The 10-year Treasury Note yield may be on the verge of breaking out of its slump.
After stabilizing over the past several weeks, Wells Fargo Securities' Michael Schumacher predicts the current risk backdrop will re-energize yields in the coming weeks.
He lists the Federal Reserve's high level of comfort surrounding rising inflation, the massive amount of fiscal and monetary stimulus in the pipeline and the economic data's strength.
"It's a recipe for yields to go up and perhaps pretty significantly," the firm's head of macro strategy told CNBC's "Trading Nation" on Friday.
The 10-year yield is hovering around 1.50%, falling almost 5% over the past month. But it's up 70% so far this year and 155% over the last 52-weeks. Schumacher expects the 10-year yield to end the year between 2.10% and 2.40%.

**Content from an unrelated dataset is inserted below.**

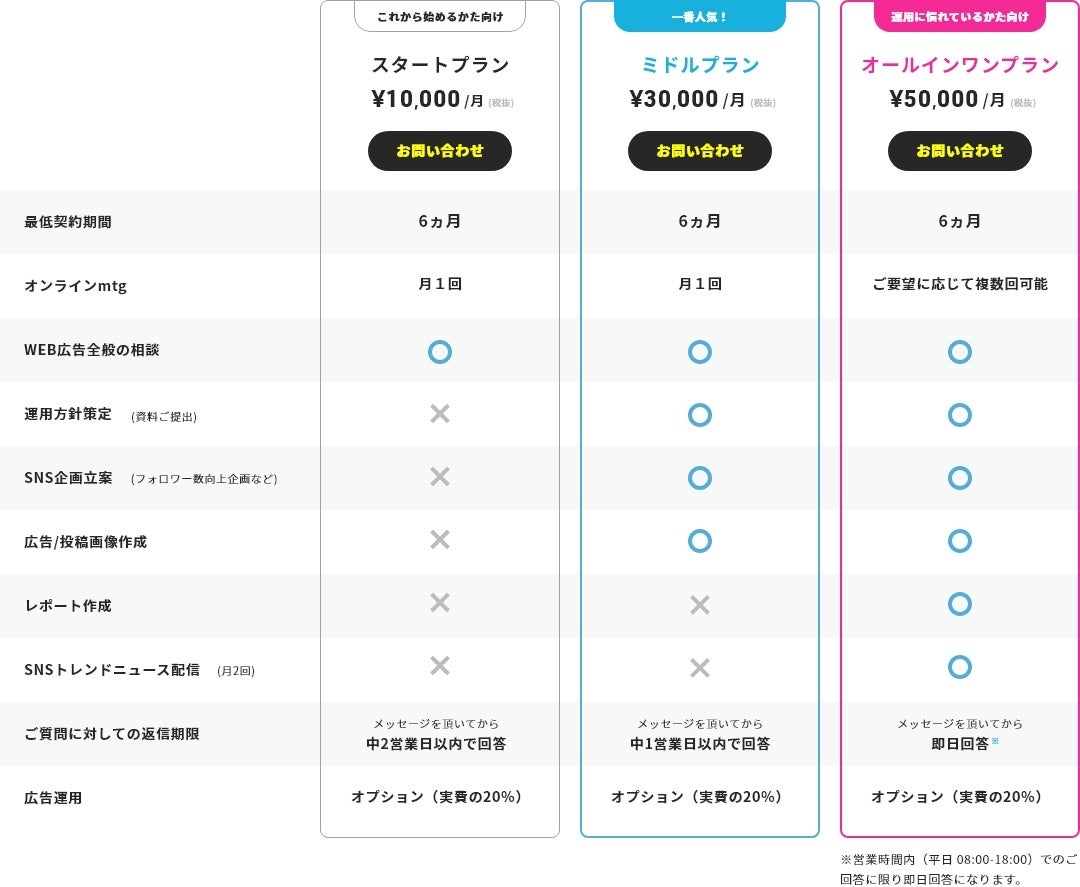1080x887 pixels.
Task: Select the 運用に慣れているかた向け pink badge
Action: pyautogui.click(x=960, y=16)
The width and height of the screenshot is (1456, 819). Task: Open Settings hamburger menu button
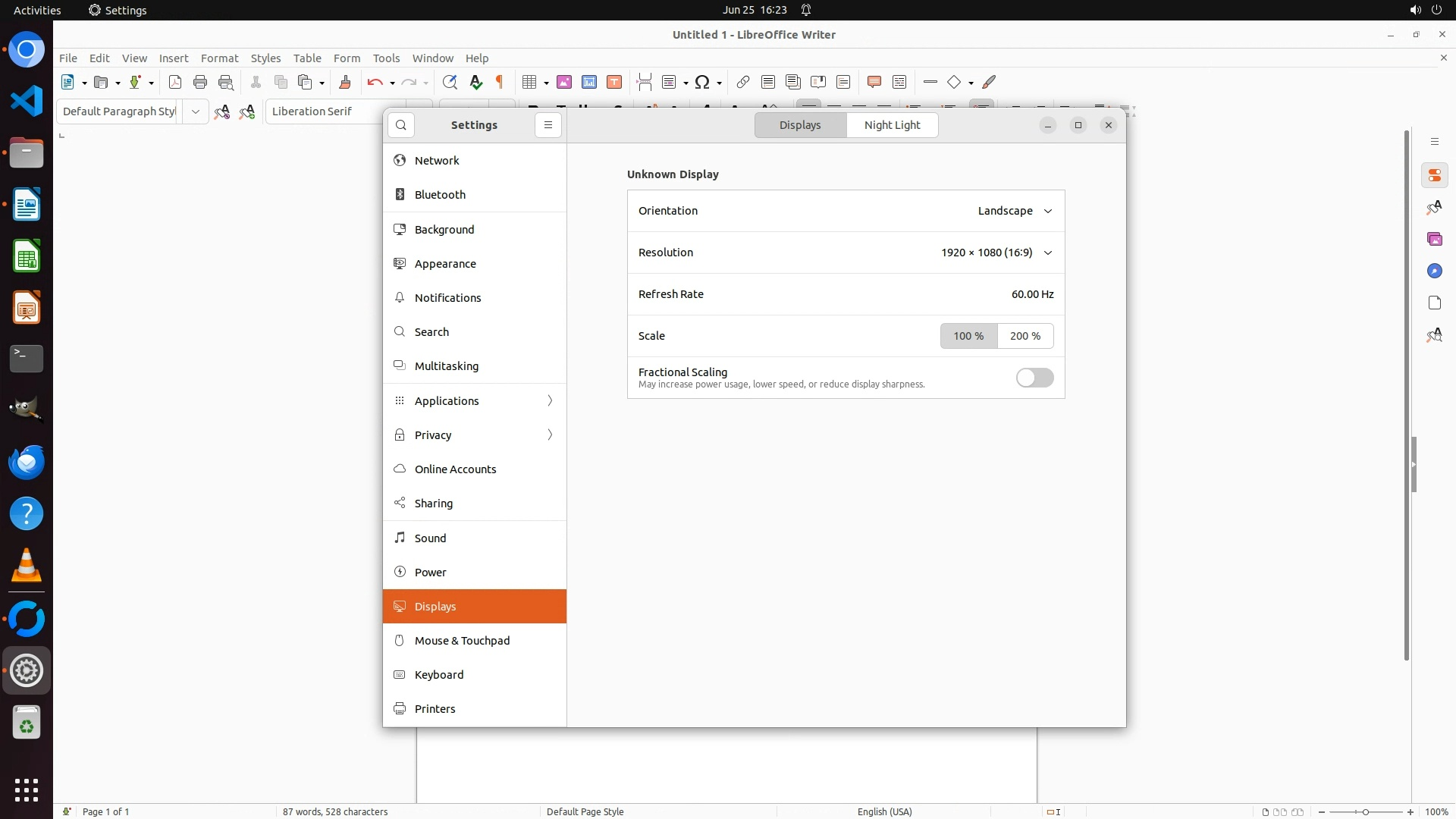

"It sounds aggressive," he said. "But when you think about the move that happened in February and March, it's really not that extreme a move."
Schumacher warns the opposite is true for inflation.
"We've got inflation rising pretty significantly for the next few months," he added. "When you think back to a year ago, economies were in lockdown. Inflation actually came down quite a bit."
And, that could become a wake-up call for investors and government officials as soon as May. Schumacher notes that's the last base effect month, a term used by economists to describe an abrupt increase or decrease in data.
"That's going to pose a difficult problem frankly for the Fed and further policymakers," Schumacher said. "They'll have to figure out, hey, is this actually a real increase in inflation? Is it going to be sustained or is going to be short-lived?"